彼女の学生時代から社会人になった今までの厳選短歌を収録。
学生時代の短歌には校庭の埃っぽさや、昼間の教室のひかりに満ちているのに淀んでいる空気を思い出すような、普遍性ある懐かしさを感じる。おんなじ経験したわけじゃ決してないのにね。
だんだんと項をめくってゆくと、まるで若い女性の十年日記を内緒で読んでいるような、そんな気持ちになる。
恋の歌は初々しいものから生々しさ、烈しさを感じるものまであって、どきどきした。短歌ってエロいです。
工藤さんは上記したように啄木とおなじ岩手県盛岡市出身で、東日本大震災のことも詠っている。

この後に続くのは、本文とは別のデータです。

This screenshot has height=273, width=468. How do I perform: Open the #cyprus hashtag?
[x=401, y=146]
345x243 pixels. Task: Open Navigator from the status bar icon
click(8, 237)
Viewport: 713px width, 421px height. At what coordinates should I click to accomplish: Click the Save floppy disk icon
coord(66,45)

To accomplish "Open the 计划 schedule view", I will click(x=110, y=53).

ここからは気に入った短歌と感想です。トンチンカンな感想かもしれません。
夕暮れを先に喩えたひとが負けなのに負けたいひとばかりいる
→どんな言葉も、本物の夕暮れに敵わないのにね。
夜の海 すこしあかるい黒が夜 暗くて濡れている黒が海
→比べてわかる黒色の世界。世界には同じ黒はひとつとしてない。
ガーベラもダリアも花と呼ぶきみがコスモスだけはコスモスと呼ぶ
→どこでその花の名前を覚えたの?たぶん、好きだから気づく、私のあの人。
ふと見遣る運転席のきみの耳の穴底抜けに暗くて狭い
→耳の穴とか鼻の穴とか口の穴とか、すべての穴はブラックホールに通じてる気がする。
ベランダに初夏を一匹飼っています ひかりのリードでひかりの小屋で
→初夏のひかりはとにかく眩しい。ベランダの陽光で夏の訪れを知る。
ATMから大小の貝殻じゃらじゃらと出てきて困りたい
→思わず、ほっこりとした笑いが漏れる。このATMが縄文時代の貝塚に通じていたらいいな。

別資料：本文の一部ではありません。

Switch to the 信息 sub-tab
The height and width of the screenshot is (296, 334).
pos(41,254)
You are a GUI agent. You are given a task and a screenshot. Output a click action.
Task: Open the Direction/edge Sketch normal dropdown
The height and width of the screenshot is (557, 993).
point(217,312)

ゴミ袋の中にぎっしり詰められてイチョウはついに光源となる
→学校の校庭の大掃除でしょうか。ゴミとして捨てられ、焼かれる運命のイチョウの最後の輝き。
死はずっと遠くわたしはマヨネーズが星型に出る国に生まれた
→マヨネーズが星型に出てくる不思議。平和でないと、その発想はないかもしれない。
無言でもいいよ、ずっと 東北に休符のような雪ふりつもる
→なんて優しく、東北を想った短歌なんでしょう。無言でもいいよ、って一回言われたい。
南天が見当たらなくて盲目のまま窓際にいるうさぎ。
→難を転じる、という意味がある南天。うさぎの眼が開かれるのはいつになるのか。でも、日が当たってくれば溶けてしまうのね。
手羽先を拳銃としてわたくしはあなたの不幸を奪う強盗
→居酒屋で好きな人の悩み事を相談されていたのでしょうか。こんなこと言ってくれると、泣いちゃうよね。
渋谷駅で降りるひとびとなんとなく冴えない顔でどこかうれしい
→わたしだけじゃないんだね。心にモヤモヤを抱えているのは。
音楽はかたちなきものわたくしはかたちはあれど何もないひと
→真ん中のひらがなが生きている。ほんと、わたしは自分て何もない人だなあ、と思う。
もっともーっとあるけれど、キリがないのでここまで。
最後に今のベストオブベスト短歌。
またいつか狂うのかもね押し花になっていらない栞の四つ葉
→恋は狂った状態なのですね。過去の苛烈な恋はカラカラに乾き、思い出になっている。ドライさが何とも言えず好きな一首です。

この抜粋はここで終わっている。